On the success of this enterprise depends a future that now hangs in the balance.

References

  1. Chalmers Johnson, Blowback: The Costs and Consequences of American Empire (New York: Henry Holt and Company, 2000), p. 206.
  2. Michael Moore, speech at UNCTAD X, Bangkok, Feb. 15, 2000.
  3. "Too Much Corporate Power," Business Week, Sept. 11, 2000, p. 53.
  4. "New Economy, New Social Contract," Business Week, Sept. 11, 2000, p. 80.
  5. C. Fred Bergsten, "The Backlash against Globalization," speech delivered at 2000 meeting of the Trilateral Commission, Tokyo, April 2000 (downloaded from Internet).
  6. Thomas Friedman, The Lexus and the Olive Tree (New York: Farrar, Straus Giroux, 1999), p. 50.
  7. See William Robinson, Promoting Polyarchy: Globalization, US Intervention, and Hegemony (Cambridge: Cambridge University Press, 1996).

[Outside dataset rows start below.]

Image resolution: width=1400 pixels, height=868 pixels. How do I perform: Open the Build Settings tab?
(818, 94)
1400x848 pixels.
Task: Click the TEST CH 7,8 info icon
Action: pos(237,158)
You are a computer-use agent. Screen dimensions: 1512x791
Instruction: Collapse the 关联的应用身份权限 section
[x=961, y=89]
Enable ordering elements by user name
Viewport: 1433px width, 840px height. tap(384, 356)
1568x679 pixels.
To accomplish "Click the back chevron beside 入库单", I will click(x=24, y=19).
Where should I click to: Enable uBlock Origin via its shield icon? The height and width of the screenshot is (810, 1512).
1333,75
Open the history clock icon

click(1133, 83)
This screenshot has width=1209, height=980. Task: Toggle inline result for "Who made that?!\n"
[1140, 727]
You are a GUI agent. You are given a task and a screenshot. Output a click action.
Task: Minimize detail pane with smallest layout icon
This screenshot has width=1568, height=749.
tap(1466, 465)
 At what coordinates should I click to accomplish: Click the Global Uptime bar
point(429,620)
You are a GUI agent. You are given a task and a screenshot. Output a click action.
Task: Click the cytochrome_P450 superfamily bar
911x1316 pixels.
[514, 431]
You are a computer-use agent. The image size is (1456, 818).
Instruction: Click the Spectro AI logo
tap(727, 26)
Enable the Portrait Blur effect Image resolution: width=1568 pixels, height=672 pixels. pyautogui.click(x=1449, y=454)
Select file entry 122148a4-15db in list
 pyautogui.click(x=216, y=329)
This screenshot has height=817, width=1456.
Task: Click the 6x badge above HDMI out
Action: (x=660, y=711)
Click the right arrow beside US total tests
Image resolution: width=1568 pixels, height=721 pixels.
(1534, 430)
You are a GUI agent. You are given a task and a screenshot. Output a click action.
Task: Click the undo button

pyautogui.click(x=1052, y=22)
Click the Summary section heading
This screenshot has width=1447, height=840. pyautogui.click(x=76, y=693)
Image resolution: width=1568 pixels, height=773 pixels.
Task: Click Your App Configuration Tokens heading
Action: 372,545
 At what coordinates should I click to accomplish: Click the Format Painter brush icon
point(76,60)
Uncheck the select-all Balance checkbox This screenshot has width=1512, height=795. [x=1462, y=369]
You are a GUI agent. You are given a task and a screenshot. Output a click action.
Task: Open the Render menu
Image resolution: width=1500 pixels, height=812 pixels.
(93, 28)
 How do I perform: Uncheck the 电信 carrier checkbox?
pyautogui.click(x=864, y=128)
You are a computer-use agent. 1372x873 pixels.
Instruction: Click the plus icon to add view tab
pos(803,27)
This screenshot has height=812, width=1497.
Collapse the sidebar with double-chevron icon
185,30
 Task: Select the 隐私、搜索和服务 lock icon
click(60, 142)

  8. William Pfaff, "Money Politics is Winning the American Election," International Herald Tribune, March 11-12, 2000, p. 8.
  9. See, among other analyses, Robert Brenner, "The Economics of Global Turbulence," New Left Review 229 (May-June 1998) and A. Gary Shilling, Deflation (Short Hills, NJ: Lakeview Publishing Co., 1998).
  10. "Too Much of Everything," Business Week, April 9, 2001, pp. 74-76.
  11. John Plender, "Falling from Grace," Financial Times, March 27, 2001, p. 14.
  12. Ravi Arvind Palat, "Miracles of the Day Before?: The Great Asian Meltdown and the Changing World-Economy," Development and Society, Vol. 28, No. 1 (June 1999), p. 40.
  13. "When the Wealth is Blown Away," Business World, March 26, 2001, p.33.
  14. Bergsten, "The Backlash against Globalization...".